Element and text location data
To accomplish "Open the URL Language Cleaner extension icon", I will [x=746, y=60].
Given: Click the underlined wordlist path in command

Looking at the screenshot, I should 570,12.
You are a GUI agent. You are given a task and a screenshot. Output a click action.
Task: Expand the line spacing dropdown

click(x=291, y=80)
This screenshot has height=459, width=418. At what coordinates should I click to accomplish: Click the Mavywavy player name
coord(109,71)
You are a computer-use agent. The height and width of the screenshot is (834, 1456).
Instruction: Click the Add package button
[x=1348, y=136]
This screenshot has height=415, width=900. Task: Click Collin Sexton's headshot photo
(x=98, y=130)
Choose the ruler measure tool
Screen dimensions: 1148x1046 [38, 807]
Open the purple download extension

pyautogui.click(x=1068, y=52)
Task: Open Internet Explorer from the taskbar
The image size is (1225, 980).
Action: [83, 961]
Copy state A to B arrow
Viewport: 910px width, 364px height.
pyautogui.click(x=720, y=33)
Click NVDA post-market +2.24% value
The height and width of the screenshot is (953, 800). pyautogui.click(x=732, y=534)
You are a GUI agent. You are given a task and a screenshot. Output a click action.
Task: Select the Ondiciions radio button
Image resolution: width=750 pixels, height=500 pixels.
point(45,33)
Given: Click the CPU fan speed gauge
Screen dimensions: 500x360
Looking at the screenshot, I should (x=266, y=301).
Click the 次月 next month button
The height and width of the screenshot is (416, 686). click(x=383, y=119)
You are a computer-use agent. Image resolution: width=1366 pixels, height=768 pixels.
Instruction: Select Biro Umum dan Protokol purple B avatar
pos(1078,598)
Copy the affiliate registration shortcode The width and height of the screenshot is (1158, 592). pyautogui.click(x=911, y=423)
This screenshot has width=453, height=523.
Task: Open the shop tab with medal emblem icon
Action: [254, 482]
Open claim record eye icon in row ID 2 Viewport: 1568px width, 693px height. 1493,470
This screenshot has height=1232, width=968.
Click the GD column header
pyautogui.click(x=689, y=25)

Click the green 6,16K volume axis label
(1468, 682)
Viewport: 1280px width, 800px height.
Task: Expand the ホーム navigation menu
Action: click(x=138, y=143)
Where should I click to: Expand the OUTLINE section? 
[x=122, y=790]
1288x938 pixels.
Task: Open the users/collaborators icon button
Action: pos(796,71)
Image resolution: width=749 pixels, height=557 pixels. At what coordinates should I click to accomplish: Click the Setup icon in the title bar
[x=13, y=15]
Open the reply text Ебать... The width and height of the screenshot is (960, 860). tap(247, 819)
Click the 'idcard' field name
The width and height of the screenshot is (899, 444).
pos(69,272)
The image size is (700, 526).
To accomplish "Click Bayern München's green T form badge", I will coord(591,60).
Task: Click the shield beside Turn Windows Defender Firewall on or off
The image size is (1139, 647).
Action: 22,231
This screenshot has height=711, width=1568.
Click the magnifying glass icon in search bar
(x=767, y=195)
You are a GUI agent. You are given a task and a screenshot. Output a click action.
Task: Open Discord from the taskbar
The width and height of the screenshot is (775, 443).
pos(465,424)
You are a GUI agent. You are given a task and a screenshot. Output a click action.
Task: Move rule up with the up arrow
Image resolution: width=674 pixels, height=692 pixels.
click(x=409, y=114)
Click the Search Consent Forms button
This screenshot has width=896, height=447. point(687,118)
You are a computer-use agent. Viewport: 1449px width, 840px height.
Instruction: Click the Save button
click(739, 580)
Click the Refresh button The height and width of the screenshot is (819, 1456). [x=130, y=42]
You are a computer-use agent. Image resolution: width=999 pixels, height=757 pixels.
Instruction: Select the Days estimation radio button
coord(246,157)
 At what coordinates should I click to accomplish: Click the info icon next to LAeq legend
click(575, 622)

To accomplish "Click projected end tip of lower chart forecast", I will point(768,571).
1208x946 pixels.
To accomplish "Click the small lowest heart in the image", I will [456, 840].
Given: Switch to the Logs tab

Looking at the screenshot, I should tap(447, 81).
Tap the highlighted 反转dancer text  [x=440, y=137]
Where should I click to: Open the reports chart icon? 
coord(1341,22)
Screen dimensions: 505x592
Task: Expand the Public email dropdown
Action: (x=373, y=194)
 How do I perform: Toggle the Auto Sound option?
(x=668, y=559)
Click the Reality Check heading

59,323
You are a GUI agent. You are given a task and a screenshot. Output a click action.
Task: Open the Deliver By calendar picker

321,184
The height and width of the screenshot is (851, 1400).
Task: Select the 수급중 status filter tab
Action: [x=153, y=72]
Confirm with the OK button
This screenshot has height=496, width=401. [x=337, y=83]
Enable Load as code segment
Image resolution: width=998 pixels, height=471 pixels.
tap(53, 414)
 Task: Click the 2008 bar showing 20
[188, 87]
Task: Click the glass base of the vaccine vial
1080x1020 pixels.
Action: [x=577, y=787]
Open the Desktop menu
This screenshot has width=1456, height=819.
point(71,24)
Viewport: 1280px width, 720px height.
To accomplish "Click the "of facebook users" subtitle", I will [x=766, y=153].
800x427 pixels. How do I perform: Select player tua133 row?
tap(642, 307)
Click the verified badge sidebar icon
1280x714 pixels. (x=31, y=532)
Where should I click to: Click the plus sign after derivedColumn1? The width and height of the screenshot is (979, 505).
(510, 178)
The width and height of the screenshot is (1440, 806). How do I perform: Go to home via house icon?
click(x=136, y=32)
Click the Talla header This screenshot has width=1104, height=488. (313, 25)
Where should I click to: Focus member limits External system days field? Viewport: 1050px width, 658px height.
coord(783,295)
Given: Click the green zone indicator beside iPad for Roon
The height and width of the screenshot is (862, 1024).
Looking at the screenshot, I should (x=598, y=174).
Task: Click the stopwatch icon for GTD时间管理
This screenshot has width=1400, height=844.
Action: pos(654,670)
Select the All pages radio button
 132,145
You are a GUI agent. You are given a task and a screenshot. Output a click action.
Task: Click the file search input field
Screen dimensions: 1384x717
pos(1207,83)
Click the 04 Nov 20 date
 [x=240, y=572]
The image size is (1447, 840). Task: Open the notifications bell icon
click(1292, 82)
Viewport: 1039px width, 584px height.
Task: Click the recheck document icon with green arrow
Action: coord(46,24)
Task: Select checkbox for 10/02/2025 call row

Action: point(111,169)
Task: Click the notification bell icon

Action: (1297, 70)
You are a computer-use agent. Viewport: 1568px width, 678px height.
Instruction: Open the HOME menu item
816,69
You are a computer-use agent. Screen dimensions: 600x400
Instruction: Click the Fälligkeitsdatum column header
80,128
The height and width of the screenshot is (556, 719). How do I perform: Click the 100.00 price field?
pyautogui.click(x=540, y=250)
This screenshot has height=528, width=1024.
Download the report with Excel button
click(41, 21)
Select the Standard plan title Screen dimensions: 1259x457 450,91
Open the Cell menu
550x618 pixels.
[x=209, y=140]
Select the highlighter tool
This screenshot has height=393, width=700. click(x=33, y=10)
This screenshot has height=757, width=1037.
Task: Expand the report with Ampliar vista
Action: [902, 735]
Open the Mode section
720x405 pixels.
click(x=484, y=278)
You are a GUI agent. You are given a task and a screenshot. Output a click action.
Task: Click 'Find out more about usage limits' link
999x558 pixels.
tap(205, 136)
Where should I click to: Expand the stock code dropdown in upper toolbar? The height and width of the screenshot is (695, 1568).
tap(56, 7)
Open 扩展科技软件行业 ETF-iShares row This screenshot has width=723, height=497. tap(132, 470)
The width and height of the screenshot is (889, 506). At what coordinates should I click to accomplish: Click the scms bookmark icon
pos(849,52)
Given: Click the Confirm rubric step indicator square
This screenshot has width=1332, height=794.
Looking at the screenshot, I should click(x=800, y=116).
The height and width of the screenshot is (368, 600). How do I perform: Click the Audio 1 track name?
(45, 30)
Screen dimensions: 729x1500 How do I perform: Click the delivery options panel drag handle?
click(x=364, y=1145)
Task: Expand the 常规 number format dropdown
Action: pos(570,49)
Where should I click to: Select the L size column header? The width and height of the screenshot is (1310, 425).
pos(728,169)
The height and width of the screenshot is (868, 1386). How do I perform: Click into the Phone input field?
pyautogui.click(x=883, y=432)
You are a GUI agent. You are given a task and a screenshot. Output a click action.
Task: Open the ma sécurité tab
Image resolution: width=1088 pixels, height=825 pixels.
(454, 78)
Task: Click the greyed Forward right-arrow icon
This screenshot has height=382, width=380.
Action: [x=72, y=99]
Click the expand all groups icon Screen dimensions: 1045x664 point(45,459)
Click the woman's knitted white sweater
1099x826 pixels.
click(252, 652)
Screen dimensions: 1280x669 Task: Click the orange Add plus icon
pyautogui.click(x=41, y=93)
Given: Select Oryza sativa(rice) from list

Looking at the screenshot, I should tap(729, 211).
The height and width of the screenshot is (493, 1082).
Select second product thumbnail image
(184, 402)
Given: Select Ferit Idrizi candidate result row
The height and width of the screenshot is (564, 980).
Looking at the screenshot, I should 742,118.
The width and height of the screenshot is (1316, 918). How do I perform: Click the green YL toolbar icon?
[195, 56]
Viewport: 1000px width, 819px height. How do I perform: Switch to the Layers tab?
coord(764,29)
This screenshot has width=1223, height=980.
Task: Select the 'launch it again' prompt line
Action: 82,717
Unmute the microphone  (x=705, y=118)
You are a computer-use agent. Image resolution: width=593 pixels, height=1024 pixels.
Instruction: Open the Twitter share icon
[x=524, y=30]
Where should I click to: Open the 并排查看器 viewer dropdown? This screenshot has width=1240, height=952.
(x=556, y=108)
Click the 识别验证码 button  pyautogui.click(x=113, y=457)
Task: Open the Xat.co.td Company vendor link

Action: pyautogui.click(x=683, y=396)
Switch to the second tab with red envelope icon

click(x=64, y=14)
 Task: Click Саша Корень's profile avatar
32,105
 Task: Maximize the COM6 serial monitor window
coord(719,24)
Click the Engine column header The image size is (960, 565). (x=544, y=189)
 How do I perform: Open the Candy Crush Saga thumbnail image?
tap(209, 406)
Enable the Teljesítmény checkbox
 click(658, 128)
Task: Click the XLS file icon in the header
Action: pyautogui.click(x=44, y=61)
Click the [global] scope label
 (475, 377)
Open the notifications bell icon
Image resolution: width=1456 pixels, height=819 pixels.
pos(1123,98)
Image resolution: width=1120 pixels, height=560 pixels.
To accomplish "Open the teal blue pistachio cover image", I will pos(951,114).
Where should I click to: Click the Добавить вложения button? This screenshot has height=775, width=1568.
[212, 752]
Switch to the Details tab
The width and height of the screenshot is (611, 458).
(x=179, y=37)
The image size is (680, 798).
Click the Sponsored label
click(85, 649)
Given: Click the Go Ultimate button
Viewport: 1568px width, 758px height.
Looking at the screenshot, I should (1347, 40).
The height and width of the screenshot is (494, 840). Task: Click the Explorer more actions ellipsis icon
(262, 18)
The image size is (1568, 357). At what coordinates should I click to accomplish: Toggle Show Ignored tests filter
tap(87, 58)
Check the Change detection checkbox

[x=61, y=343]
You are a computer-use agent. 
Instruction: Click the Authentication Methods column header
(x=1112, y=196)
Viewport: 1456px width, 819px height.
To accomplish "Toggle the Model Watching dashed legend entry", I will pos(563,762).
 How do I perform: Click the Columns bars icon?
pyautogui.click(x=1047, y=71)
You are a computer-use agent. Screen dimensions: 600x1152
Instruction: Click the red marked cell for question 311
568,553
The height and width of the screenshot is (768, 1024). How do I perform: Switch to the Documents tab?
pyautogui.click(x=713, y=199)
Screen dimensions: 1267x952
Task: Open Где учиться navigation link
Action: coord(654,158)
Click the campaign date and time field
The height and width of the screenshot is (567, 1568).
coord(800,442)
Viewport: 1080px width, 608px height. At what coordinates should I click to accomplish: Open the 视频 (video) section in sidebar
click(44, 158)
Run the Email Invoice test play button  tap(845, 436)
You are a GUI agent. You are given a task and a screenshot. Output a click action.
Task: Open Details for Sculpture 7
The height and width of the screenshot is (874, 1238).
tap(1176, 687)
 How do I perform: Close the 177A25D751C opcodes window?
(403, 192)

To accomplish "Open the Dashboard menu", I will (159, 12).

- [OBJECTIVE] Please format the stretch of data from the line containing "Task: Click the 2008 bar showing 20" through the line containing "coord(783,295)" as a numbered list, skipping any blank lines.

- [WRITTEN SOLUTION]
1.  Task: Click the 2008 bar showing 20
2. [188, 87]
3. Task: Click the glass base of the vaccine vial
4. 1080x1020 pixels.
5. Action: [x=577, y=787]
6. Open the Desktop menu
7. This screenshot has width=1456, height=819.
8. point(71,24)
9. Viewport: 1280px width, 720px height.
10. To accomplish "Click the "of facebook users" subtitle", I will [x=766, y=153].
11. 800x427 pixels. How do I perform: Select player tua133 row?
12. tap(642, 307)
13. Click the verified badge sidebar icon
14. 1280x714 pixels. (x=31, y=532)
15. Where should I click to: Click the plus sign after derivedColumn1? The width and height of the screenshot is (979, 505).
16. (510, 178)
17. The width and height of the screenshot is (1440, 806). How do I perform: Go to home via house icon?
18. click(x=136, y=32)
19. Click the Talla header This screenshot has width=1104, height=488. (313, 25)
20. Where should I click to: Focus member limits External system days field? Viewport: 1050px width, 658px height.
21. coord(783,295)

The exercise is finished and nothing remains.